Task brief:
Leave out the pictures and restate the rest of the data exactly.

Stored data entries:
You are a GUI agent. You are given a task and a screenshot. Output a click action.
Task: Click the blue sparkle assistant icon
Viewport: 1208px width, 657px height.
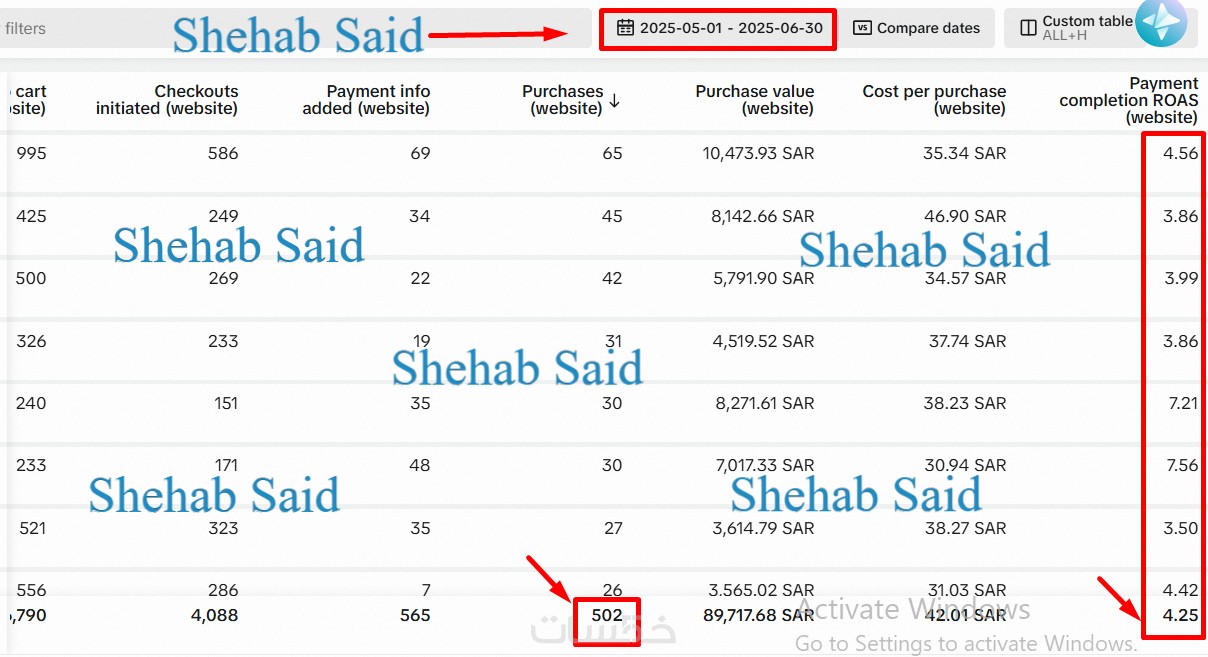(x=1161, y=22)
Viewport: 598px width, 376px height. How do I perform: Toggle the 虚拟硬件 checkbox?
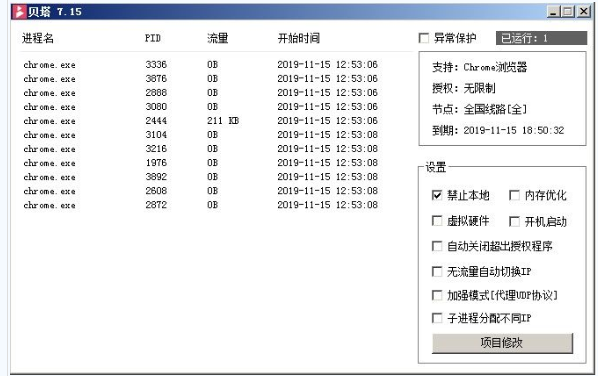437,221
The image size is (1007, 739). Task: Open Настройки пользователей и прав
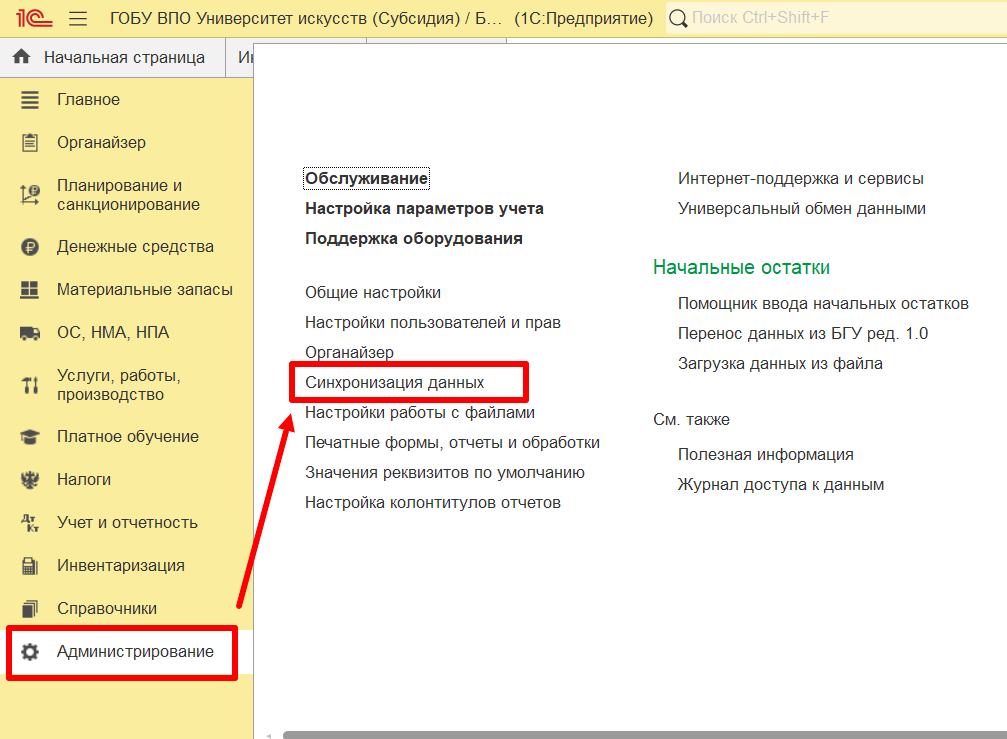click(432, 323)
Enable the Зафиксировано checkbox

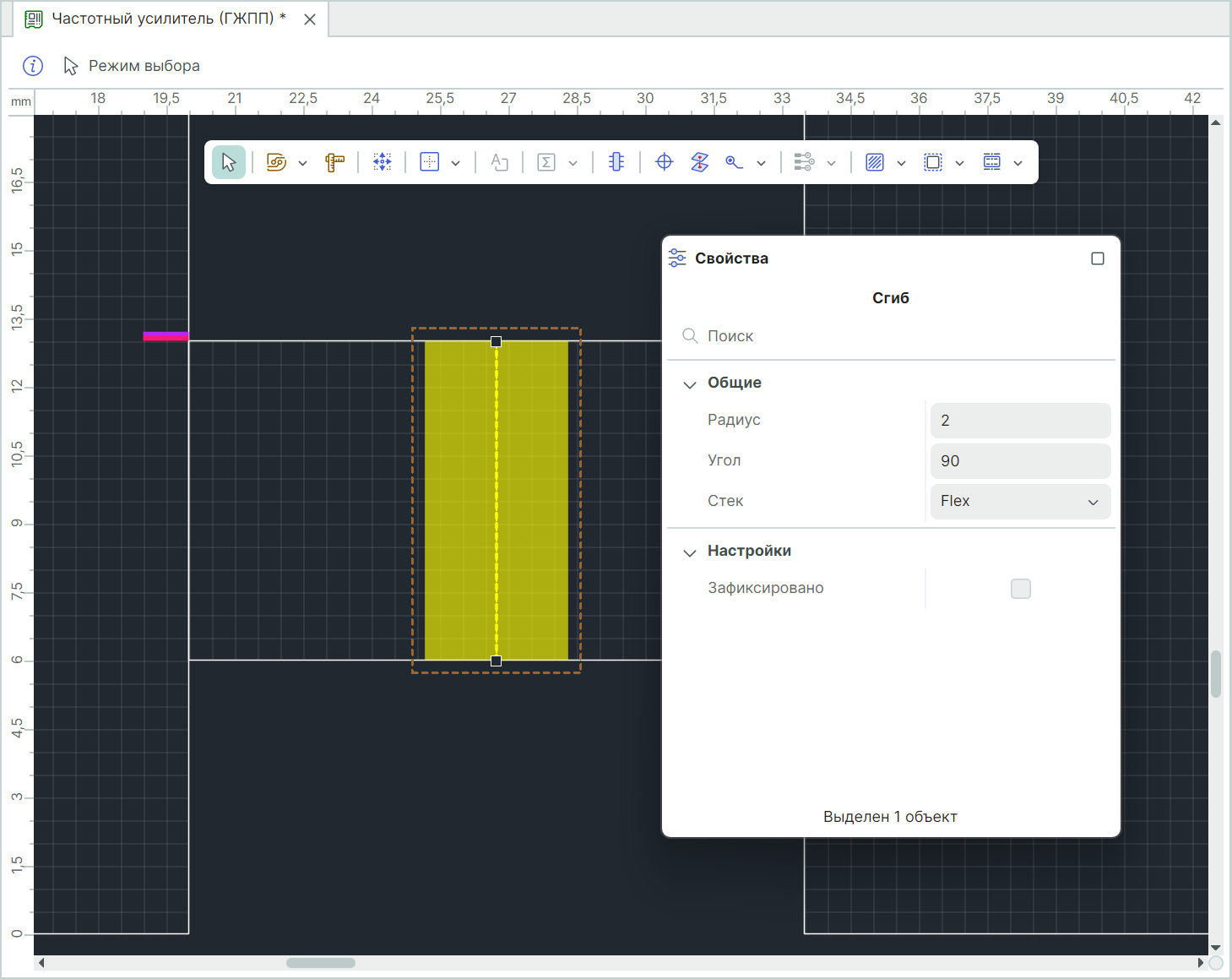click(x=1020, y=589)
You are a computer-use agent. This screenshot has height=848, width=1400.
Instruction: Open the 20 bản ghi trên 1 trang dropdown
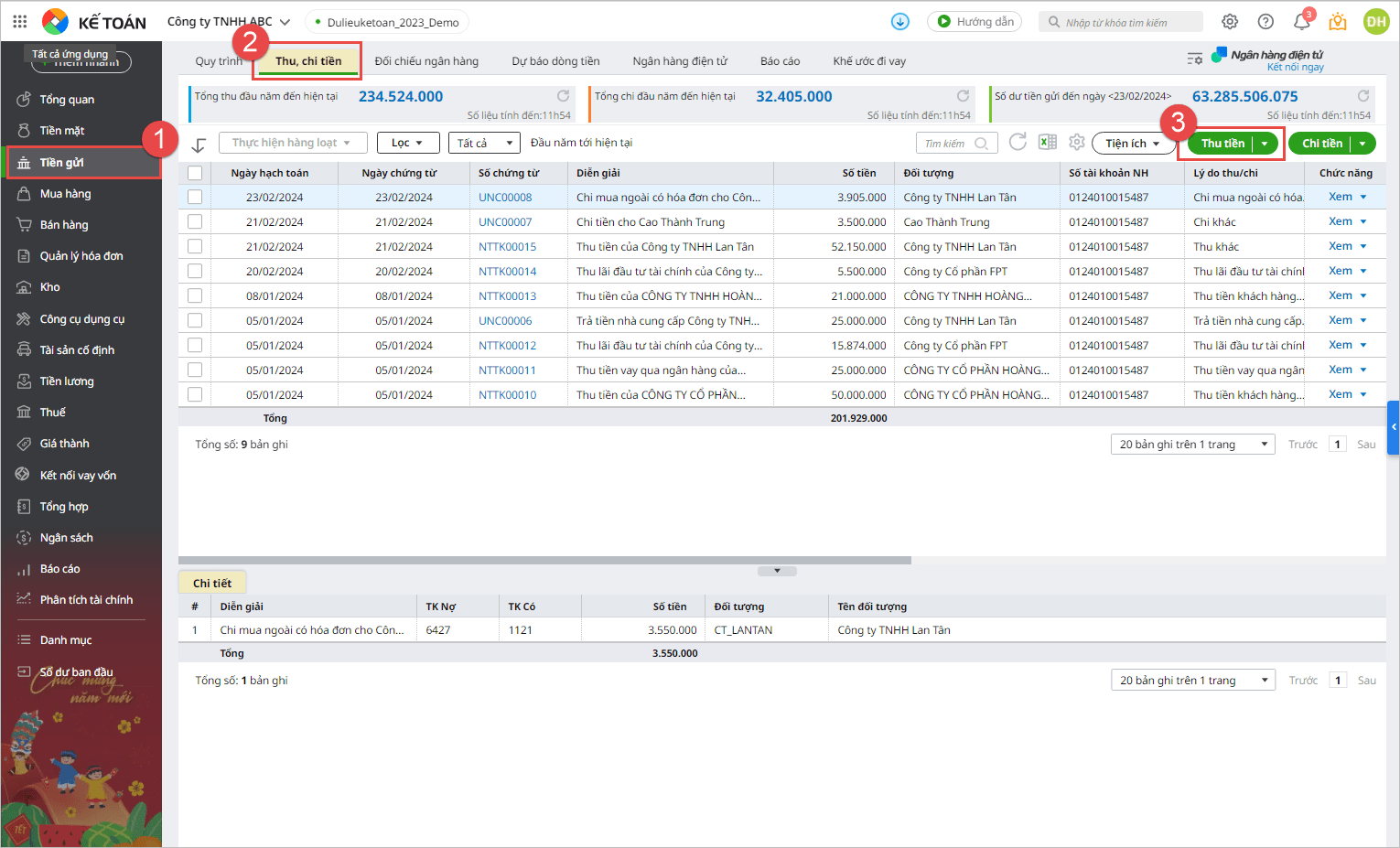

Answer to the problem:
You are a GUI agent. You are given a task and a screenshot. Output a click action.
Task: Click the blue sparkle assistant icon
Viewport: 1208px width, 657px height.
(x=1161, y=22)
Viewport: 598px width, 376px height. How do I perform: Toggle the 虚拟硬件 checkbox?
437,221
The image size is (1007, 739). Task: Open Настройки пользователей и прав
click(432, 323)
Enable the Зафиксировано checkbox

click(x=1020, y=589)
You are a computer-use agent. This screenshot has height=848, width=1400.
Instruction: Open the 20 bản ghi trên 1 trang dropdown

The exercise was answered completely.